Not Just an Annual Message
Scripture states that God wants His followers to care for orphans (James 1:27). But that directive doesn’t mean every believer should become a foster or adoptive parent. There are many ways to care, and Timberline Church in Fort Collins, Colorado, is discovering new ones all the time.
“We are wholly surrounding these families, so they are known financially, physically, and spiritually,” says Kari E. Stewart, missions pastor of Timberline’s Welcome Child Orphan Ministry, a wraparound ministry for foster, adoptive, and kinship families. “The whole church has to be prepared to support these families.”
Stewart, who, with her husband, Jeff, has nine children — six of them adopted — helped launch Welcome Child at Timberline 12 years ago. In 2018, the church adopted the CompaCare model of COMPACT Family Services. “It brought a lot more structure to what we were already doing,” says Stewart.
In the second quarter of 2020 — amid COVID-19 social distancing protocols —Welcome Child served 176 children from 70 families through grocery delivery, gift card donations, and delivering arts and craft kits to foster families’ front porches. Those creative efforts supplemented Welcome Child’s standard practices of encouraging families with quarterly ice cream or pizza gift cards; connecting them with respite care, baby sitters, drivers, mentors, and tutors; and assisting financially with family and child counseling and marriage retreats.
“We find felt needs and figure out how to meet them,” says Stewart of the wraparound ministry model.
A tenet of that wraparound care is integration with Timberline’s other ministries to ensure the whole congregation is learning about the needs of foster and adoptive families.
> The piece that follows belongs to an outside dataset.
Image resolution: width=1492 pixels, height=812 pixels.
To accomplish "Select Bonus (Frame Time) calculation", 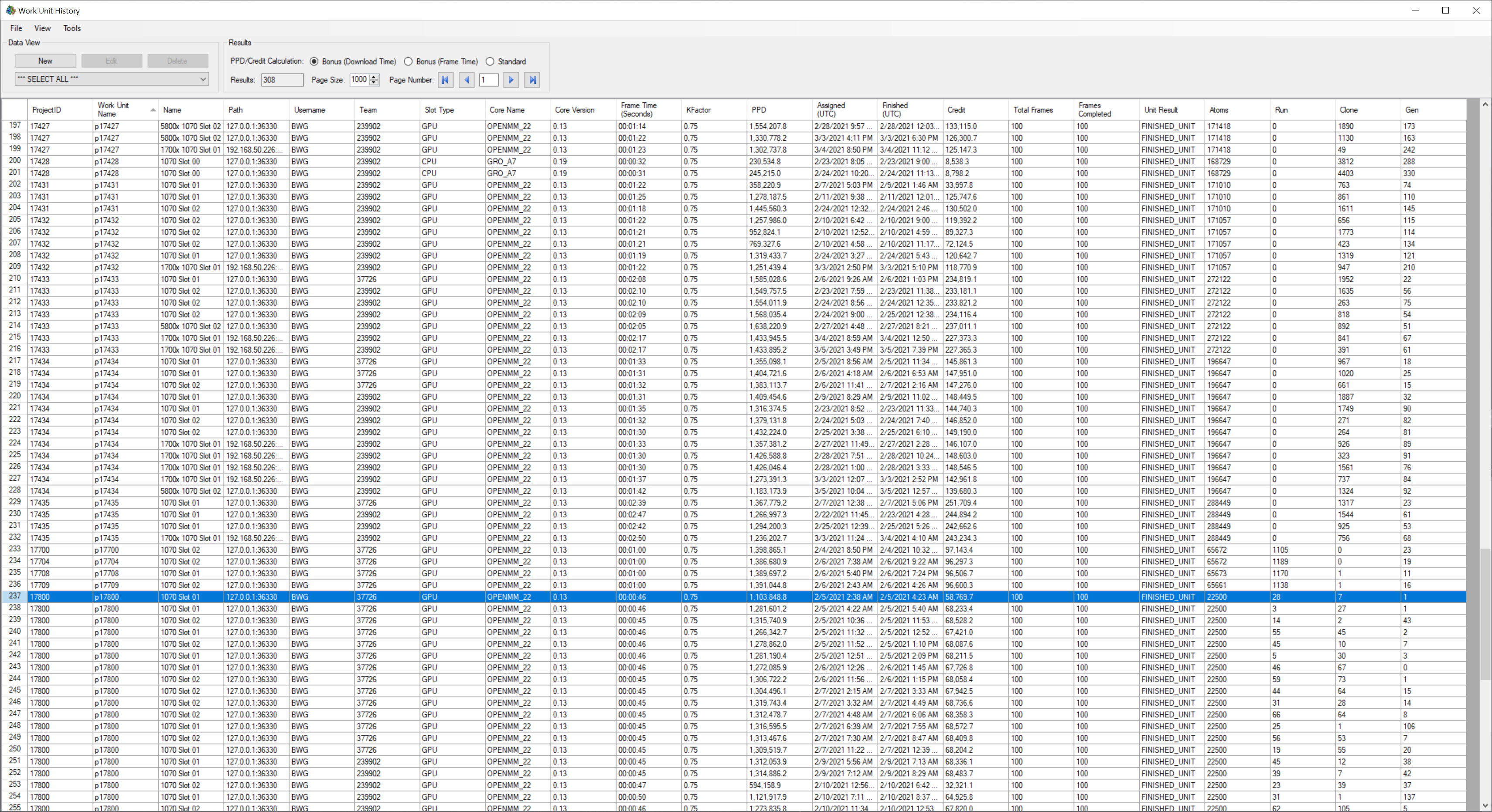I will 409,61.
Before the pandemic hit, Timberline had an average weekly attendance of 6,800.
“There needs to be intentionality when you invite and serve families with foster children,” says Stewart, 57. “There needs to be awareness in youth ministry and children’s ministry.”
The integrative approach also helps with volunteer recruitment and outreach to families in need. For Zach and Maddie Knowles, both 28, who have been fostering since November 2018, it accomplished both.
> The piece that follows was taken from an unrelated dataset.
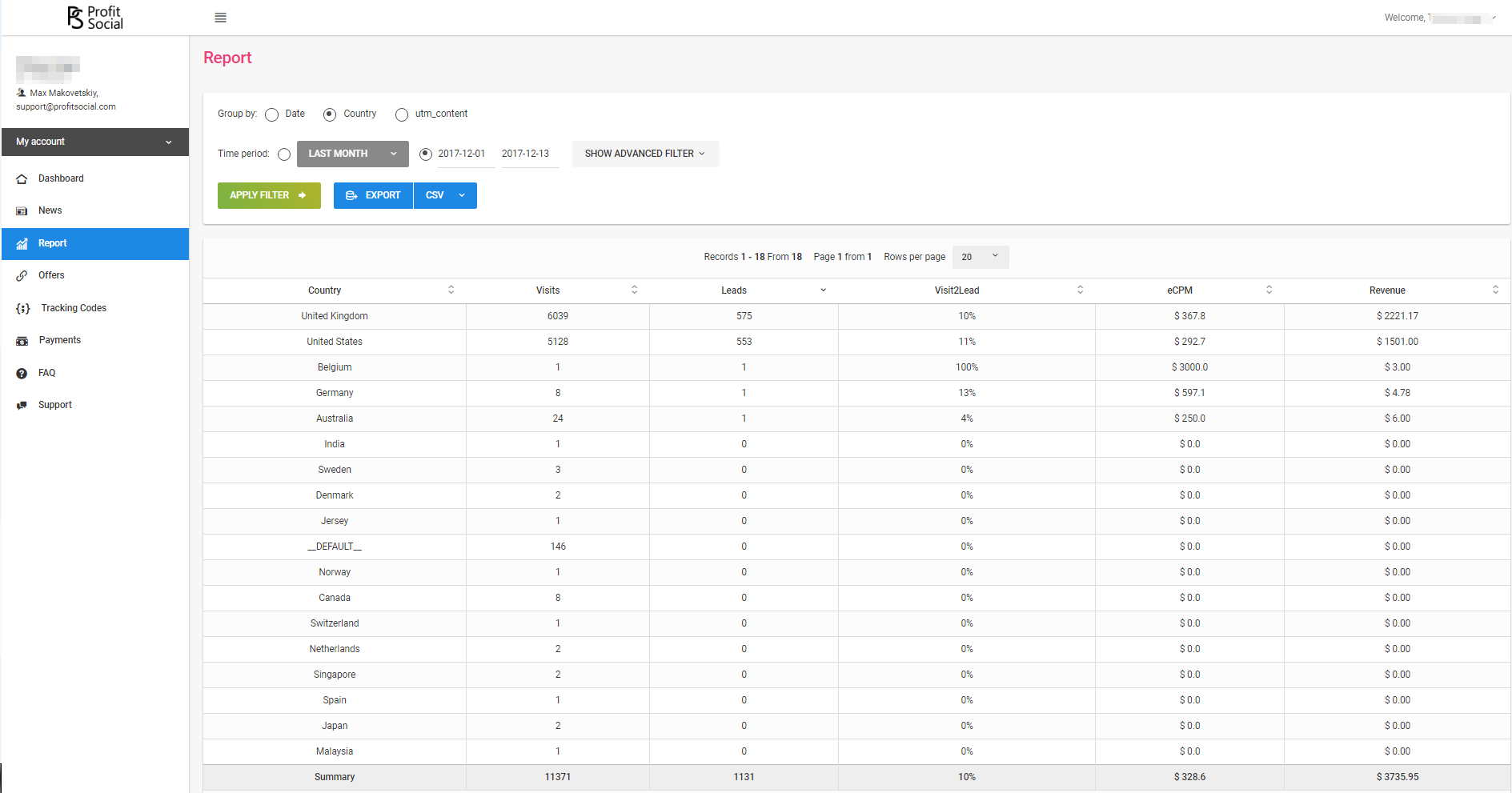Click the Tracking Codes braces icon

click(x=23, y=309)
“I was volunteering in the high school ministry when we began fostering and learned about Welcome Child,” says Maddie Knowles. “Now we lead the foster and adoptive family support group.”
“This can’t be something your church talks about once a year,” says Stewart. “People need to have this in front of them all the time.”
To keep the needs of families at the forefront, Welcome Child invites the entire congregation to volunteer for projects throughout the year. Its biggest awareness-builder is filling backpacks with school supplies. Every year, 500 backpacks are distributed to foster and adoptive families, and new volunteers are introduced to Welcome Child.
“It’s a gateway to service and involvement,” says Stewart. “We always offer a low step of engagement, then a next step, and a next step.”
Welcome Child’s mission is about serving the entire community and offering multilevel support for the good of vulnerable children and families. That means the support doesn’t stop when foster children are reunified or permanently placed. For instance, of the six children the Knowleses have fostered over the past 18 months, four have been reunified with family and Welcome Child continues to support those children and their biological families, according to Maddie Knowles.
The mission extends to supporting and partnering with area nonprofits and county agencies, too. Timberline makes its facilities available for meetings and trainings and Welcome Child has sent breakfast, massage therapists, and snow cones to county children and family services offices, all in an effort to make caseworkers and staff know they’re appreciated for the work they’re doing for vulnerable children.
“It’s vital that the church reach out to the local child welfare staff,” says Stewart. “When they’re in meetings, they remember that we can help them meet needs.”